A great method to teach about the Jewish holidays is describe them as an archeological tel; a mound of layers of earth that tells the story of each generation and each civilization; so too our holidays. What begin as basic agricultural celebrations become associated with historic events, with heavy doses of Jewish values, piled with more interpretations added by subsequent generations. Dig a little deeper into Passover and discover the layers of meaning!
Emor includes the description of the seven weeks of counting between Passover and the atzeret, a nondescript day that the Rabbis of the Rabbinic period, hundreds of years later, designate as Shavuot. Shavuot has agrarian roots with the successful offering of the wheat harvest; our basic form of sustenance. As bread is the basic sustenance for our bodies, Torah is the basic sustenance for our souls. Generations later, our early Reformers, designated this day as Confirmation Day for our young adults. This was a noble attempt to override the bar mitzvah ceremony, which was limited to boys and deemed out of sync with human development. That Reform innovation did not prove sustainable, as we have totally embraced both bar mitzvah, and now, bat mitzvah.

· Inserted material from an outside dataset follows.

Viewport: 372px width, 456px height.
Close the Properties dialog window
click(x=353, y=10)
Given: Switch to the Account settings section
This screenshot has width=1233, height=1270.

These life ritual celebrations and commemorations must reflect our national and ideological biographies. These modern “Ten Days of Awe” are very powerful in Israel. I urge you to come and experience the sirens going off and a nation that pretty much comes to a standstill. To watch our national highways come to a full stop for three minutes on Memorial Day is very sobering. On the evening before both Holocaust Remembrance Day and Memorial Day, all forms of entertainment are closed; no movies, no theatres, even restaurants shut down. Cable television services are closed or devote airtime to the lessons of these days. We close in on ourselves to mourn and reflect.

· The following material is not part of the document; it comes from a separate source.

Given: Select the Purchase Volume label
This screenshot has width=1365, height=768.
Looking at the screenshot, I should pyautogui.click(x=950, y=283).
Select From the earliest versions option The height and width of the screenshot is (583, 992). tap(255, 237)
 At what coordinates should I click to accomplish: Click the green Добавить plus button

Memorial Day for our fallen soldiers, and more recently, victims of terror, is heart wrenching. So many promising young people whose lives were cut short are so painful to recall. The transition from this day to the celebratory Independence Day is very hard, particularly hard on bereaved families. The official nationally televised ceremony at Mount Herzl captures this transition with a combination of defense forces marching in formation and the traditional lighting of twelve torches signifying the twelve tribes of Israel (and lots of great folk dancing and pyrotechnics thrown in). There is a serious effort each year to have these twelve torchbearers reflect the diversity and promise of Israel. Last year, for the first time our very own Rabbi Richard Hirsch, founding Director of the Religious Action Center, former executive director of the World Union for Progressive Judaism, served as a “lighter” in his capacity at the World Zionist Organization. That was a great moment!

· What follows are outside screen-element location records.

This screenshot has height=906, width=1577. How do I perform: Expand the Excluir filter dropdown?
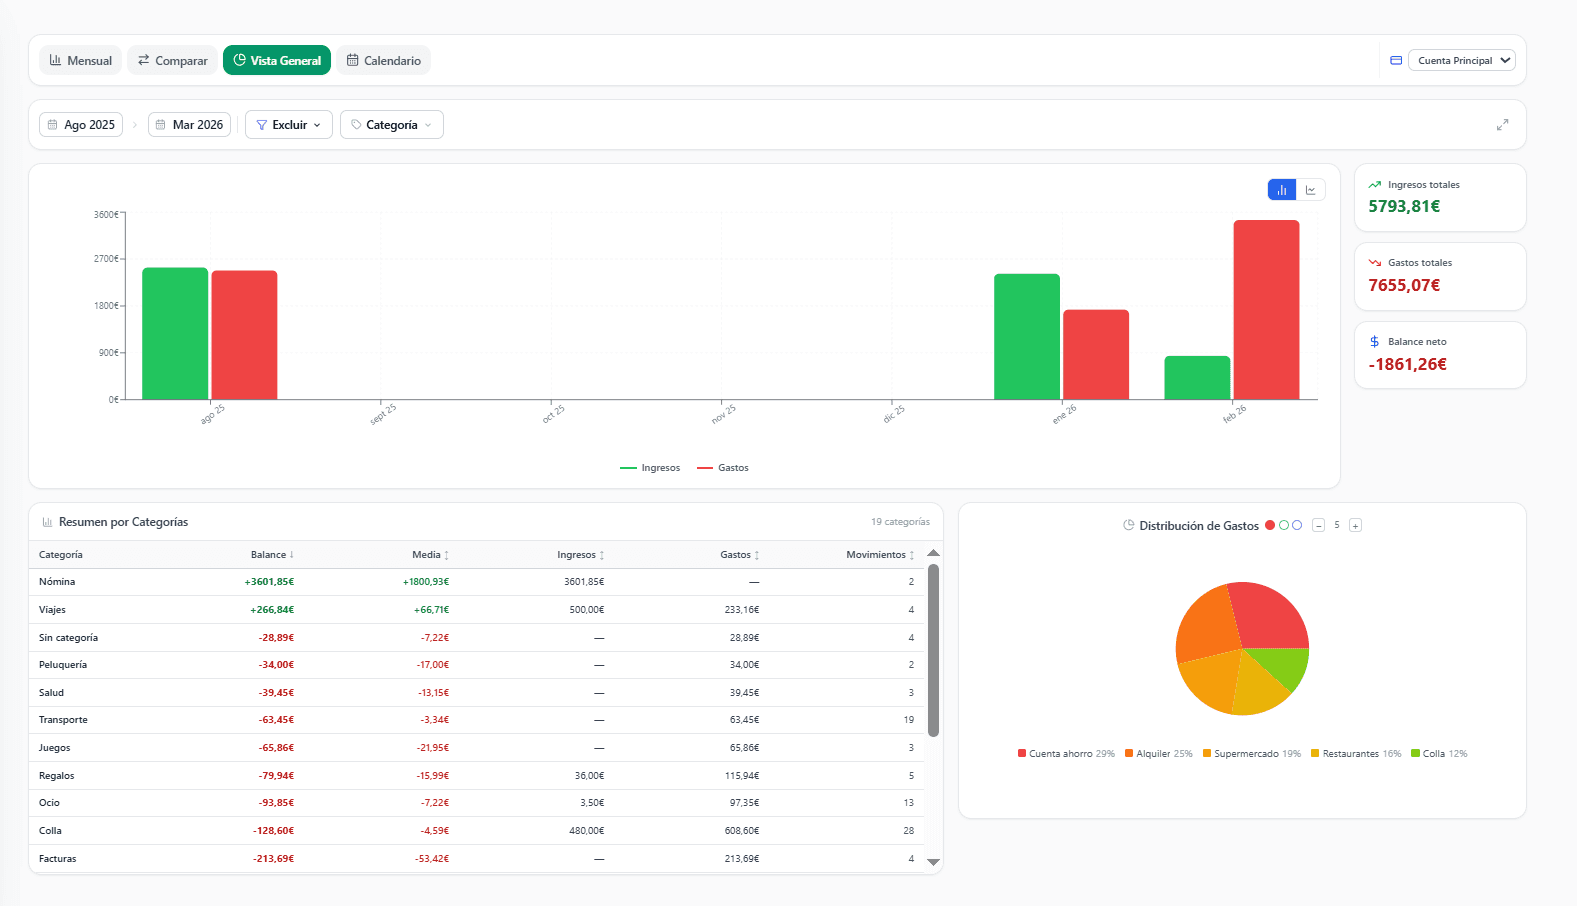pos(289,125)
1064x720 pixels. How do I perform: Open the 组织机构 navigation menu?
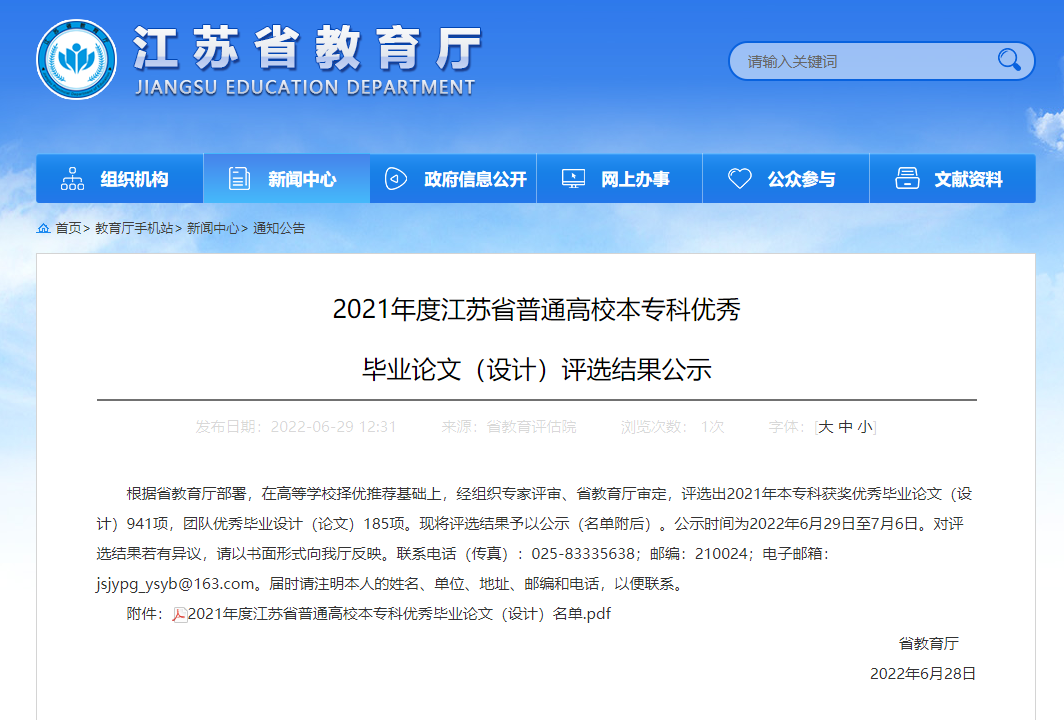(x=134, y=180)
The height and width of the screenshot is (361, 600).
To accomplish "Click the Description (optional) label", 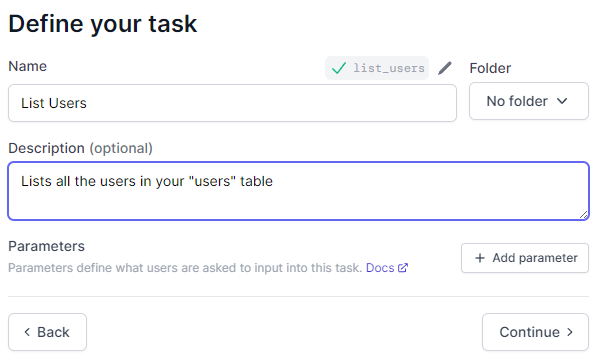I will (80, 148).
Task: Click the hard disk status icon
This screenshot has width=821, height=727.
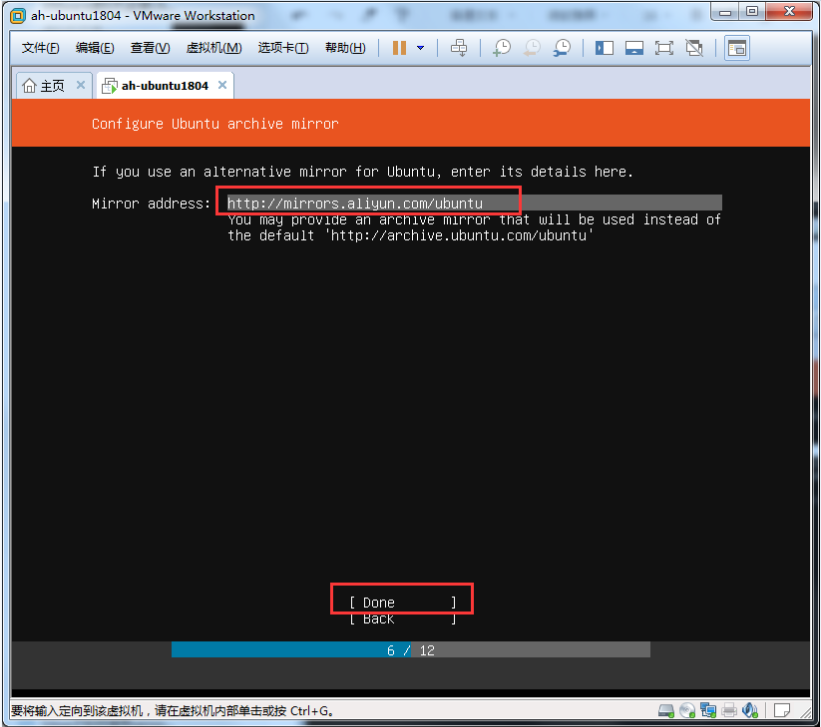Action: 666,711
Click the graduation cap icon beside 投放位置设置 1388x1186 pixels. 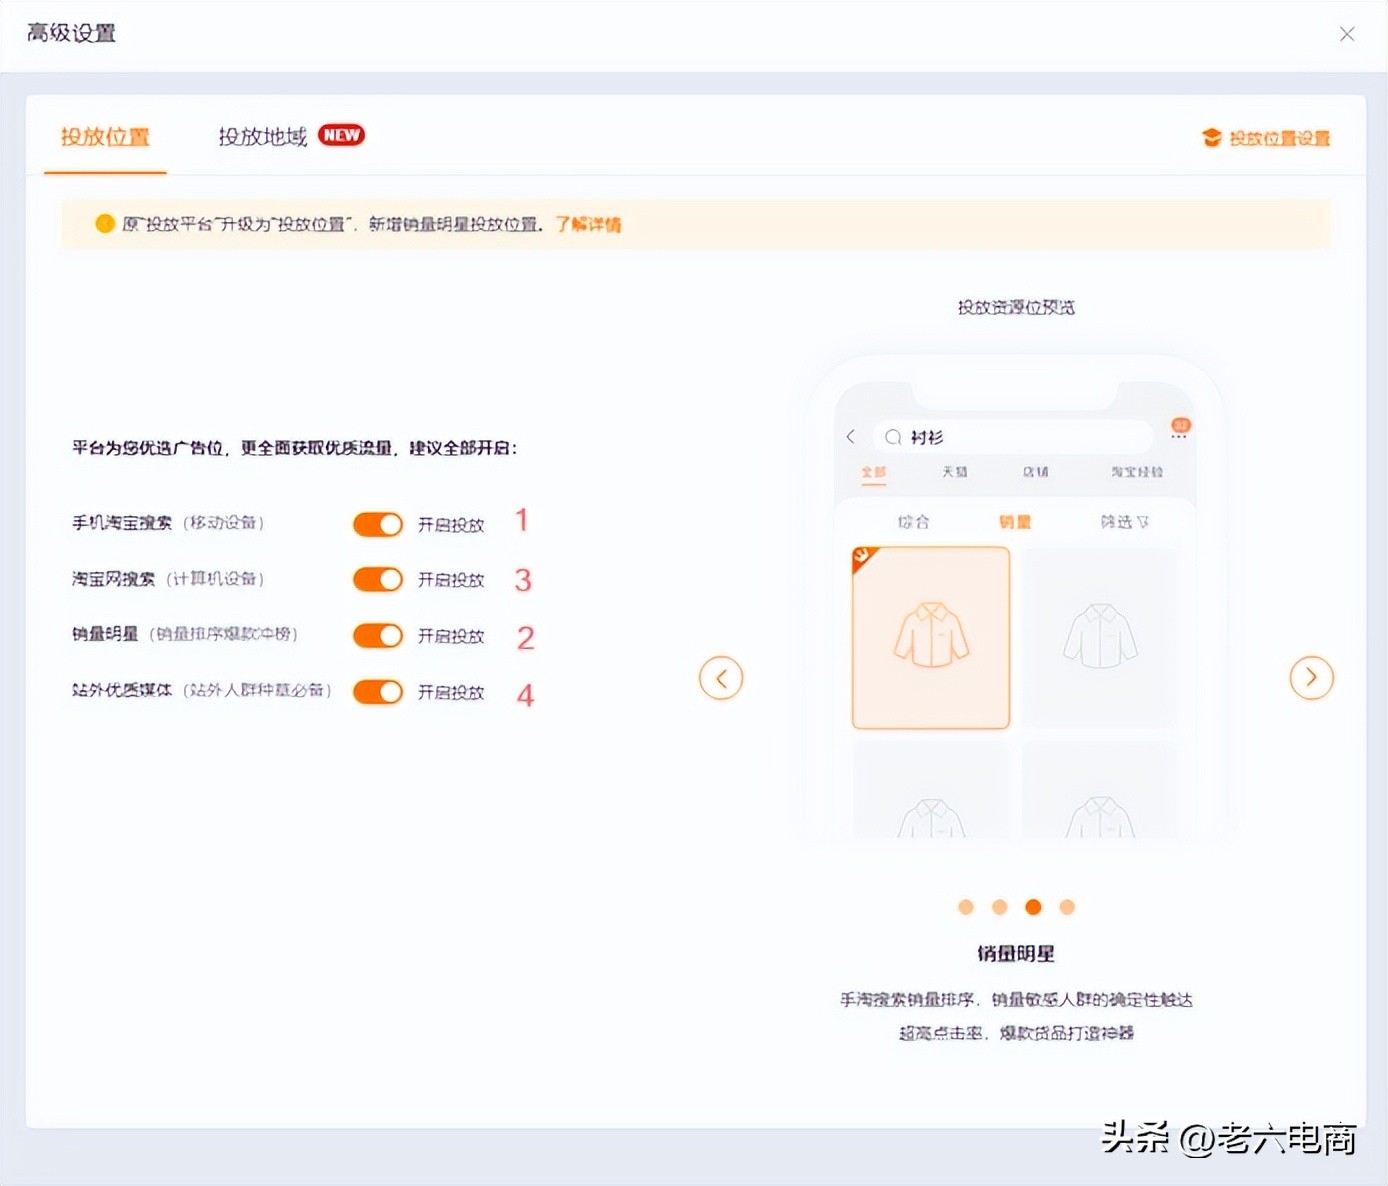(x=1212, y=138)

It is easy to be cynical, sentimental, or over militaristic on these heavy days in our Israeli calendar; particularly on Memorial Day and Independence Day. I choose to be deeply humbled and grateful that we actually have these days in our Jewish lives. We will mourn the lives lost, we will not forget the fallen, and we will commit ourselves to a brighter future for the Jewish people. Chag HaAtzma-ut Sameach!
Rabbi Naamah Kelman is the dean of Hebrew Union College–Jewish Institute of Religion in Jerusalem. Born and raised in New York, she has been living in Israel since 1976, helping to build a pluralistic, progressive, and egalitarian Jewish Israel.